Copy every line of the listing below word for word, in the same order.
[START Records supplied]
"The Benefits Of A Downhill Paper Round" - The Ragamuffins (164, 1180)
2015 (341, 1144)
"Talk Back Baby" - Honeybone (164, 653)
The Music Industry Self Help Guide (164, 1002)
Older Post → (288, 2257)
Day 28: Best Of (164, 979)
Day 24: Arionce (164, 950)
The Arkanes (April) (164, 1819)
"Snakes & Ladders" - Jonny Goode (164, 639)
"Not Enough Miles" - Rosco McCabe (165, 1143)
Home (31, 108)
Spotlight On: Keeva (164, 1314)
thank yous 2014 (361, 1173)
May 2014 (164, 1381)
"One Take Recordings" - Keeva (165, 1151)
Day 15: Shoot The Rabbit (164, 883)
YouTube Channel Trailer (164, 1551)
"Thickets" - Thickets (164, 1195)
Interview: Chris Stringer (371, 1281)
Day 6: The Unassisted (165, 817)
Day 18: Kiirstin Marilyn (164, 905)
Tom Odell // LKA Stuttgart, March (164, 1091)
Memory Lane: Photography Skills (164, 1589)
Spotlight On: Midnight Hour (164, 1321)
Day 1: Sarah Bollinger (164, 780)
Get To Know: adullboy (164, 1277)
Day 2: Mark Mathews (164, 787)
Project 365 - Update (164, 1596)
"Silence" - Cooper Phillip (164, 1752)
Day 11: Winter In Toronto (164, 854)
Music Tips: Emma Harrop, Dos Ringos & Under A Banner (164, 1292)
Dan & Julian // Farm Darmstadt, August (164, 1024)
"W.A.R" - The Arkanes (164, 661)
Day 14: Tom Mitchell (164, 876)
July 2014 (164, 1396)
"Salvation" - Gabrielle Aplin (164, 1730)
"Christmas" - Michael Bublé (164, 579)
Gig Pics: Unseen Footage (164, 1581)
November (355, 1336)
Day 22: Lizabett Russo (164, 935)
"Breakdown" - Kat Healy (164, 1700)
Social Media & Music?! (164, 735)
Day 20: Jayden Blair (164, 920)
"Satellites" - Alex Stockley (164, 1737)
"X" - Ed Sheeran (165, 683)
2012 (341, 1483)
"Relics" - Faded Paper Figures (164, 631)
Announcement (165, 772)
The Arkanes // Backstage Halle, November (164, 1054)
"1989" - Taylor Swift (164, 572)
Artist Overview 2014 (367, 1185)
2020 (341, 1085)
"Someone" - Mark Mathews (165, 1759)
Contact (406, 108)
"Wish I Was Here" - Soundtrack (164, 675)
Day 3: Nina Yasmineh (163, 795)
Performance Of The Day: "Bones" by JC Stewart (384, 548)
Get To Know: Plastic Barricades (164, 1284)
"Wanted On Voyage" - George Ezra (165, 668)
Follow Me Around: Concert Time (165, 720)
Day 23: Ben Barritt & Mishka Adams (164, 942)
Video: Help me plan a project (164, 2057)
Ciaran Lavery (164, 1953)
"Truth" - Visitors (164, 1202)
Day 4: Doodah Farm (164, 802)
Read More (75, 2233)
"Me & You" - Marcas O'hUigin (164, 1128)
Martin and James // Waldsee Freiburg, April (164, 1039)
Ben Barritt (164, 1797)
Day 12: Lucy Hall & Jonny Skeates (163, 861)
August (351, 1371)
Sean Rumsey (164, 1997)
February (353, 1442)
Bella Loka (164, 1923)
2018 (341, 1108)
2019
[END Records supplied]
In response:
"The Benefits Of A Downhill Paper Round" - The Ragamuffins (164, 1180)
2015 (341, 1144)
"Talk Back Baby" - Honeybone (164, 653)
The Music Industry Self Help Guide (164, 1002)
Older Post → (288, 2257)
Day 28: Best Of (164, 979)
Day 24: Arionce (164, 950)
The Arkanes (April) (164, 1819)
"Snakes & Ladders" - Jonny Goode (164, 639)
"Not Enough Miles" - Rosco McCabe (165, 1143)
Home (31, 108)
Spotlight On: Keeva (164, 1314)
thank yous 2014 (361, 1173)
May 2014 (164, 1381)
"One Take Recordings" - Keeva (165, 1151)
Day 15: Shoot The Rabbit (164, 883)
YouTube Channel Trailer (164, 1551)
"Thickets" - Thickets (164, 1195)
Interview: Chris Stringer (371, 1281)
Day 6: The Unassisted (165, 817)
Day 18: Kiirstin Marilyn (164, 905)
Tom Odell // LKA Stuttgart, March (164, 1091)
Memory Lane: Photography Skills (164, 1589)
Spotlight On: Midnight Hour (164, 1321)
Day 1: Sarah Bollinger (164, 780)
Get To Know: adullboy (164, 1277)
Day 2: Mark Mathews (164, 787)
Project 365 - Update (164, 1596)
"Silence" - Cooper Phillip (164, 1752)
Day 11: Winter In Toronto (164, 854)
Music Tips: Emma Harrop, Dos Ringos & Under A Banner (164, 1292)
Dan & Julian // Farm Darmstadt, August (164, 1024)
"W.A.R" - The Arkanes (164, 661)
Day 14: Tom Mitchell (164, 876)
July 2014 (164, 1396)
"Salvation" - Gabrielle Aplin (164, 1730)
"Christmas" - Michael Bublé (164, 579)
Gig Pics: Unseen Footage (164, 1581)
November (355, 1336)
Day 22: Lizabett Russo (164, 935)
"Breakdown" - Kat Healy (164, 1700)
Social Media & Music?! (164, 735)
Day 20: Jayden Blair (164, 920)
"Satellites" - Alex Stockley (164, 1737)
"X" - Ed Sheeran (165, 683)
2012 (341, 1483)
"Relics" - Faded Paper Figures (164, 631)
Announcement (165, 772)
The Arkanes // Backstage Halle, November (164, 1054)
"1989" - Taylor Swift (164, 572)
Artist Overview 2014 (367, 1185)
2020 (341, 1085)
"Someone" - Mark Mathews (165, 1759)
Contact (406, 108)
"Wish I Was Here" - Soundtrack (164, 675)
Day 3: Nina Yasmineh (163, 795)
Performance Of The Day: "Bones" by JC Stewart (384, 548)
Get To Know: Plastic Barricades (164, 1284)
"Wanted On Voyage" - George Ezra (165, 668)
Follow Me Around: Concert Time (165, 720)
Day 23: Ben Barritt & Mishka Adams (164, 942)
Video: Help me plan a project (164, 2057)
Ciaran Lavery (164, 1953)
"Truth" - Visitors (164, 1202)
Day 4: Doodah Farm (164, 802)
Read More (75, 2233)
"Me & You" - Marcas O'hUigin (164, 1128)
Martin and James // Waldsee Freiburg, April (164, 1039)
Ben Barritt (164, 1797)
Day 12: Lucy Hall & Jonny Skeates (163, 861)
August (351, 1371)
Sean Rumsey (164, 1997)
February (353, 1442)
Bella Loka (164, 1923)
2018 (341, 1108)
2019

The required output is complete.